I’m going to commit to writing at least one blog post a week. If you don’t see something from me, please encourage me to write. Even if you don’t care for my writing, just encourage me to do it for the sake of my personal growth. Like I said, my brain is getting fat on the empty calories of Facebook, Twitter, and Reddit.

Self Promotion is so annoying!

The internet is great and all, but sadly, too many people can go load up WordPress, start a blog, and call himself a writer, or fire up their iMac, record their inane ramblings, and call herself a musician.

There’s no gatekeepers to distribution anymore, and while that can be a good thing, it has horrible unintended consequences, in that the masses that are consuming this drivel are idiots who don’t know how to pronounce “vice versa“. People are idiots, and “success” is defined as anything that appeals to those idiots. The folly of self-promotion is the idea that we need to appeal to mentality of those idiots.

Comments Activated

Weird. For some reason, comments were turned off on my site. I turned them back on, and am now looking forward for the onslaught of spam.

States’ Rights and Cannibas

It looks like California is ready to pass a law allowing local governments the authority to decriminalize and even tax marijuana distribution. Of course, the federal government has already begun huffing and puffing about how the law will not impact them at all, and they will continue to make arrests in the state. Their threats don’t really have much force, since they currently make about 5% of marijuana arrests in California.

The bigger issue is whether this is going to be the crack in the dam, inspiring legalization campaigns around the country. My interest is going to be in how the recent 10th amendment folks are going to react. We’ve been hearing a lot about nullification and states rights regarding “Obamacare”, but are these folks really principled federalists, or just whiners? Are they going to apply their newfound love for constitutional principles to issues they might not agree with? After all, it’s the commerce clause in the constitution that the federal usurpers use to defend control over drug laws and health insurance.

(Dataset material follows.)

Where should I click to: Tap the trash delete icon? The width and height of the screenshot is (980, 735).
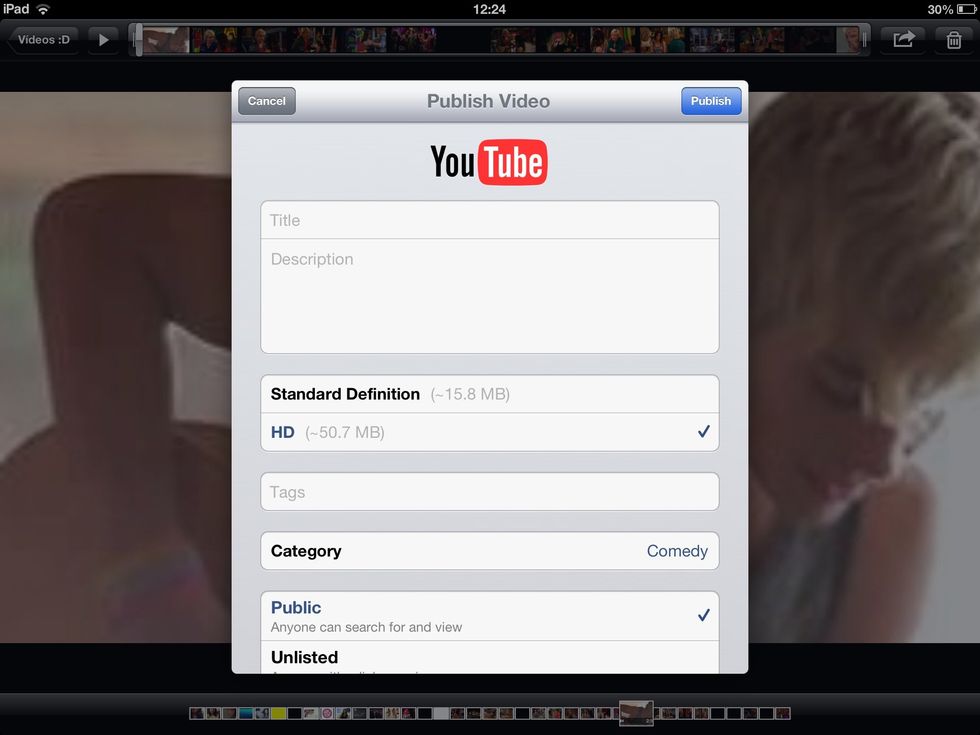[x=954, y=40]
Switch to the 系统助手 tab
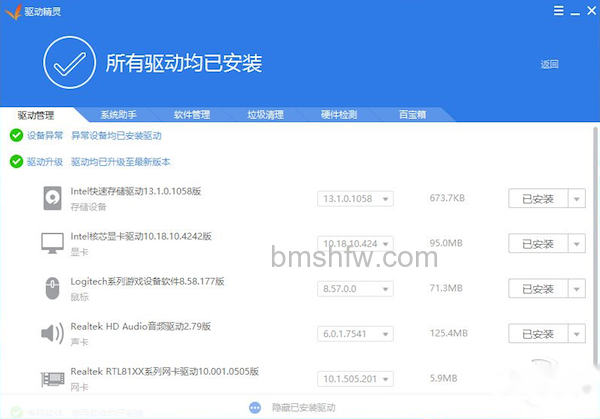Viewport: 600px width, 419px height. [x=119, y=114]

So, I put this as a challenge to the “tenthers” out there. Are you going to be consistent, or are you going to show that your “principles” were mere whitewashed pragmatism?

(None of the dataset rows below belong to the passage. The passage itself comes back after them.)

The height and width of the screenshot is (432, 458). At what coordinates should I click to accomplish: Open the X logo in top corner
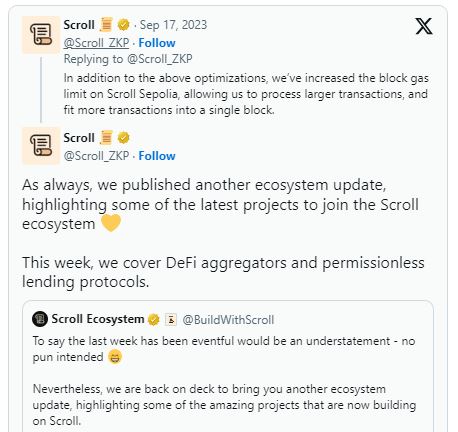(424, 26)
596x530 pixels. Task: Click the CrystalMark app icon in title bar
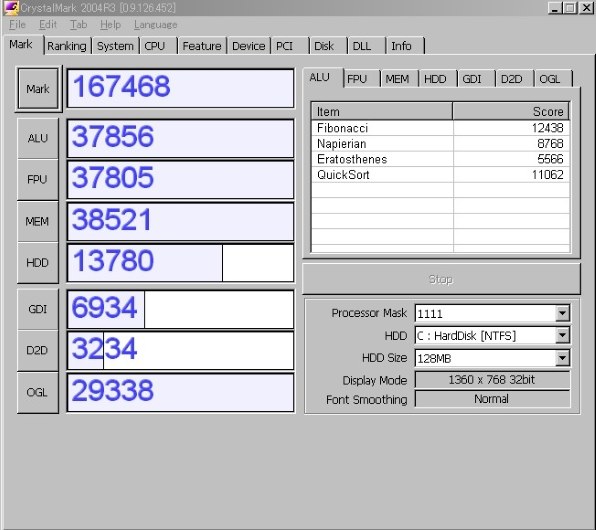point(11,7)
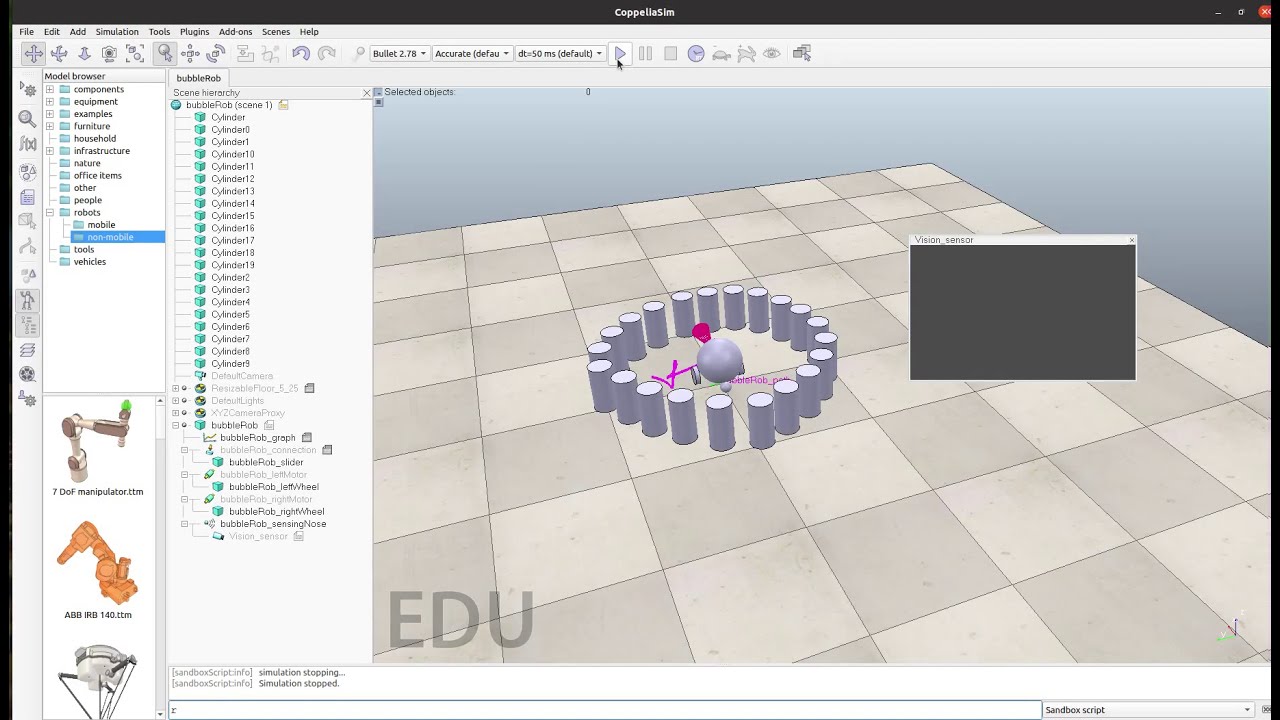This screenshot has height=720, width=1280.
Task: Select Cylinder10 in scene hierarchy
Action: 232,154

Identifying a Problem Does Not Validate Your Solution

So, I made an odd discovery and a big purchase a few months ago. While on vacation in the Poconos, I was digging through a collection of books at an antique store in Tunkhannock, PA, and I found a first edition, first print of Ayn Rand’s “Atlas Shrugged”. It wasn’t cheap, but I think it was worth more than the store was selling it for, so I bought it. If it doesn’t sell, I can at least use it for an expensive door stop.